# `esp-csi-rs`
A Rust crate for collecting **Channel State Information (CSI)** on **ESP32** series devices using the `no-std` embedded framework.
[](https://crates.io/crates/esp_csi_rs)
[](https://docs.rs/esp-csi-rs)
> ‼️ **Command Line Interface (CLI) Option**: If you'd like to extract CSI without having to code your own application, there is the CLI wrapper that was created for that purpose. The CLI also gives access to all the features available in this crate. Check out the [`esp-csi-cli-rs`](https://github.com/theembeddedrustacean/esp-csi-cli-rs) repository where you can flash a pre-built binary. This allows you to interact with your board/device immediately wihtout the need to code your own application.
## Overview
`esp_csi_rs` builds on top of Espressif's low-level abstractions to enable easy CSI collection on embedded ESP devices. The crate supports various WiFi modes and network configurations and integrates with the `esp-wifi` and `embassy` async ecosystems.
## Features
### ✅ Device Support
`esp-csi-rs` supports both 2.4 GHz and dual-band ESP devices, including ESP32-C6 (WiFi 6) and ESP32-C5 (WiFi 6 dual-band 2.4/5 GHz). The current list of supported devices is:
- ESP32
- ESP32-C3
- ESP32-C5 (2.4/5 GHz)
- ESP32-C6 (WiFi 6)
- ESP32-S3
### ✅ Host Interface
With exception to the ESP32, `esp-csi-rs` leverages the `USB-JTAG-SERIAL` peripheral available on most recent ESP development boards. This allows for higher baud rates compared to using the UART interface.

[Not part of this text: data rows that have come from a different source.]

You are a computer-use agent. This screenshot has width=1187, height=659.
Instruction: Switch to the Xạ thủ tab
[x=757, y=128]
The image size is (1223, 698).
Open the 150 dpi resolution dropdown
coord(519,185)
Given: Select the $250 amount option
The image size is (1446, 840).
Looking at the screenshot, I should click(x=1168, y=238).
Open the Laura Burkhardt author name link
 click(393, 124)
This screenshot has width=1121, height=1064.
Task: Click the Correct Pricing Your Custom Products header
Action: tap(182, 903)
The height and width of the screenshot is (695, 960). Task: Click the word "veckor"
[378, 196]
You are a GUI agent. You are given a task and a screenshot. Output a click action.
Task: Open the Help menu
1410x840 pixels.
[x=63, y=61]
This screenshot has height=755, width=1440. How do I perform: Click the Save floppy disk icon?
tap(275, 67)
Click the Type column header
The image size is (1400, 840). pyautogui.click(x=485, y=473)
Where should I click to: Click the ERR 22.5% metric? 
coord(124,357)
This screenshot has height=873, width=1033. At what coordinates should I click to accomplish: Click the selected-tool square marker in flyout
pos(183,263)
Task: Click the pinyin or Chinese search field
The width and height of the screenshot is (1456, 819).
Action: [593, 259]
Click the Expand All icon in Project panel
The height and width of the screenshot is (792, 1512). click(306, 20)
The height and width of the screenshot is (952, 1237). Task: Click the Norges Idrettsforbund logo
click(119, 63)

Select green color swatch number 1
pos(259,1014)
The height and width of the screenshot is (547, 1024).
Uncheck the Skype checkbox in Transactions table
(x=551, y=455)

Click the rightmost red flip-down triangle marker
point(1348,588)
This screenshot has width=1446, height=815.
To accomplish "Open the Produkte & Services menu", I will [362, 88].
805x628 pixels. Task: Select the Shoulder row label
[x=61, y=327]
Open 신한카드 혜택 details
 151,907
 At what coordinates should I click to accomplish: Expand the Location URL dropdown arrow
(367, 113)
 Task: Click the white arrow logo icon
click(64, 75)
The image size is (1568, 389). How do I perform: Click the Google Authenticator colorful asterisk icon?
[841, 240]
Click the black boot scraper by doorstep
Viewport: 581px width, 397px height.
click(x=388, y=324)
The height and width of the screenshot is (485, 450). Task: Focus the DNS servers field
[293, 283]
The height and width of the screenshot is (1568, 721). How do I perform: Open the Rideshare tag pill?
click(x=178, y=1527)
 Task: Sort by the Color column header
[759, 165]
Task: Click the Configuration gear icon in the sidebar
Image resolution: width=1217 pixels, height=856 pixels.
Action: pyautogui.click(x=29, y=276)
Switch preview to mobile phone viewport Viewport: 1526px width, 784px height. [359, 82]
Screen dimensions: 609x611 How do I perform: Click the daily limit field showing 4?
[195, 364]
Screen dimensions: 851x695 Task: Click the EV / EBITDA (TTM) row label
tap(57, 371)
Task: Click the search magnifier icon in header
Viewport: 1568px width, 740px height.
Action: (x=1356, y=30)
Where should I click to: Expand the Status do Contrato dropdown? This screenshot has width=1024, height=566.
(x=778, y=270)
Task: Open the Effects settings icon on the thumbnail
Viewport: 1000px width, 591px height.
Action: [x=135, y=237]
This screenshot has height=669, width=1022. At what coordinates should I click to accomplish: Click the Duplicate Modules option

### ✅ `defmt` & Serialized Output
`esp-csi-rs` reduces device-to-host transfer overhead by supporting both serialized output and `defmt`. The defmt frames are emitted directly over USB-Serial-JTAG via `esp-println`'s `defmt-espflash` backend — `espflash --monitor --log-format defmt` decodes them inline. `defmt` is a highly efficient logging framework introduced by Ferrous Systems that targets resource-constrained devices. More detail about `defmt` can be found [here](https://defmt.ferrous-systems.com/).
### ✅ Async Logging
The crate supports both sync and async logging paths:
- `async-print` **forces async logging** (override mode).
- With `auto` (and without `async-print`), runtime backend selection applies:
- USB-Serial-JTAG detected -> async logging
- UART path -> sync logging
This keeps JTAG throughput benefits while preserving UART's low-overhead sync path.
### ✅ Traffic Generation
When setting up a CSI collection system, dummy traffic on the network is needed to exchange packets that encapsulate the CSI data. `esp-csi-rs` allows you to control the intervals at which traffic is generated.
### ✅ Sequence Number Tags
Traffic carrying collected CSI data are tagged with sequence numbers that triggered the collection. This is useful in star topologies where the traffic generator wants to track the CSI generated with a single broadcast across several stations.
## Node Roles
`esp-csi-rs` defines two types of roles that a node can take in a collection network:
1. **Central Node**: This type of node is one that generates traffic, also can connect to one or more peripheral nodes.
2. **Peripheral Node**: This type of node does not generate traffic, also can optionally connect to one central node at most.
## Node CSI Collection Modes
`esp-csi-rs` defines two types of collection modes:
1. **Collector**: A collector node collects and provides CSI data output from one or more devices.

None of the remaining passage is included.